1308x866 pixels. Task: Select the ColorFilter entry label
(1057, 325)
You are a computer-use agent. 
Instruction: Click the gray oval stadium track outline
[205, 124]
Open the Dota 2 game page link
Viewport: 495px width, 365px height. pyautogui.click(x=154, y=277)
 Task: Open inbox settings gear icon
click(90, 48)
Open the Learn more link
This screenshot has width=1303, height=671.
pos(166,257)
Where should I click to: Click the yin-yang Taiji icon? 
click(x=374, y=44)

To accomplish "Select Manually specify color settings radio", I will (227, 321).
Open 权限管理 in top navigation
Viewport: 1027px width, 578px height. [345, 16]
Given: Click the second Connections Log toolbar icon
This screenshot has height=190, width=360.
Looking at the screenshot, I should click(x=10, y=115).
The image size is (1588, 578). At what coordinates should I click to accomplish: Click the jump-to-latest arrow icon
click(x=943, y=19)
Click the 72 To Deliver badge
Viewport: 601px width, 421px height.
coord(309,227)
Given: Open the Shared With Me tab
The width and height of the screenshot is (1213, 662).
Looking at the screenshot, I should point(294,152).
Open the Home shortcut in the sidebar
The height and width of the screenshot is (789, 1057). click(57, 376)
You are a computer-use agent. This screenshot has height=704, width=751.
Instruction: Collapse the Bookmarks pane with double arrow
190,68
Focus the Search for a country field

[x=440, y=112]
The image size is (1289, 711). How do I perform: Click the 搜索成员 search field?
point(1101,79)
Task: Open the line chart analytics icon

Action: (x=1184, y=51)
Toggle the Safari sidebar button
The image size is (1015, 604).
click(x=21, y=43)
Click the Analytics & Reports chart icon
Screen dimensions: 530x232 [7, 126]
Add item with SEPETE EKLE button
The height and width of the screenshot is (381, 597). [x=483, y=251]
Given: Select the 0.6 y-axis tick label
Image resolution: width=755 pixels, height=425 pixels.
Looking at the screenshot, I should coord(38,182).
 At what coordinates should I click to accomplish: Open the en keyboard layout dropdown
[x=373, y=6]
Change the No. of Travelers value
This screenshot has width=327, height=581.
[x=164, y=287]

——————————

To do
Only one span is wanted. It runs from the first line of the listing through the line with "Given: Select the 0.6 y-axis tick label", and each line must match exactly.

Response area
1308x866 pixels. Task: Select the ColorFilter entry label
(1057, 325)
You are a computer-use agent. 
Instruction: Click the gray oval stadium track outline
[205, 124]
Open the Dota 2 game page link
Viewport: 495px width, 365px height. pyautogui.click(x=154, y=277)
 Task: Open inbox settings gear icon
click(90, 48)
Open the Learn more link
This screenshot has width=1303, height=671.
pos(166,257)
Where should I click to: Click the yin-yang Taiji icon? 
click(x=374, y=44)

To accomplish "Select Manually specify color settings radio", I will (227, 321).
Open 权限管理 in top navigation
Viewport: 1027px width, 578px height. [345, 16]
Given: Click the second Connections Log toolbar icon
This screenshot has height=190, width=360.
Looking at the screenshot, I should click(x=10, y=115).
The image size is (1588, 578). At what coordinates should I click to accomplish: Click the jump-to-latest arrow icon
click(x=943, y=19)
Click the 72 To Deliver badge
Viewport: 601px width, 421px height.
coord(309,227)
Given: Open the Shared With Me tab
The width and height of the screenshot is (1213, 662).
Looking at the screenshot, I should point(294,152).
Open the Home shortcut in the sidebar
The height and width of the screenshot is (789, 1057). click(57, 376)
You are a computer-use agent. This screenshot has height=704, width=751.
Instruction: Collapse the Bookmarks pane with double arrow
190,68
Focus the Search for a country field

[x=440, y=112]
The image size is (1289, 711). How do I perform: Click the 搜索成员 search field?
point(1101,79)
Task: Open the line chart analytics icon

Action: (x=1184, y=51)
Toggle the Safari sidebar button
The image size is (1015, 604).
click(x=21, y=43)
Click the Analytics & Reports chart icon
Screen dimensions: 530x232 [7, 126]
Add item with SEPETE EKLE button
The height and width of the screenshot is (381, 597). [x=483, y=251]
Given: Select the 0.6 y-axis tick label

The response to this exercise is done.